South Africa had escaped with a draw from a potentially desperate situation in Brisbane thanks to a Kallis century and a day of rain. Michael Clarke scored a bruising double century. He scored another one at the Adelaide Oval but it proved in vain, again, as debutant Faf du Plessis made a century while de Villiers blocked the life out of Australia’s attack for five hours on that astonishing final day.
When the teams arrived for the decider at the WACA ground in Perth, both were supremely confident. The Australians had authentic and conventional reasons for being so. The Proteas convinced themselves that, having weathered the storm, the forecast would change. There was little practical evidence to suggest it would.
Indeed, having batted first on a Perth ‘belter’ the tourists were 75-6 just before lunch. Even when du Plessis (78) added 50-partnerships with Robbie Peterson and Vernon Philander to haul the total to 225, it seemed a long way below par. But then Dale Steyn (4-40) did what he used to do and Australia were 45-6 before recovering to 163 all out, an unexpected but not fatal deficit of 62. It had been an eventful Test match, but it was only just beginning.

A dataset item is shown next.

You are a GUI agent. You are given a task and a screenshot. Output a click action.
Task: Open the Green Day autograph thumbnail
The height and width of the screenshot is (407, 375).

Amla and Smith eviscerated Australia’s attack in the second innings, an onslaught that was literally eye-watering to watch. They added 178 together in just over 25 overs. Think about that – and what was at stake. Clarke and the Australians were bullishly certain that there would be no repeat of the first ever South African series win on Australian soil following the triumph four years earlier and the captain had the services of his two scowling left-arm Mitchells to make sure it didn’t happen, Johnson and Starc.
Amla became a surgeon in an abattoir while Smith chopped and hacked like a brutal butcher. It was hard to control breathing describing it. It looked like the two batsmen were trying to keep up and even outdo each other, and that’s because they were. “We went a bit berserk out there, it was all I could do to keep up with Hash, but he was in a different class,” Smith said several days after victory had been secured.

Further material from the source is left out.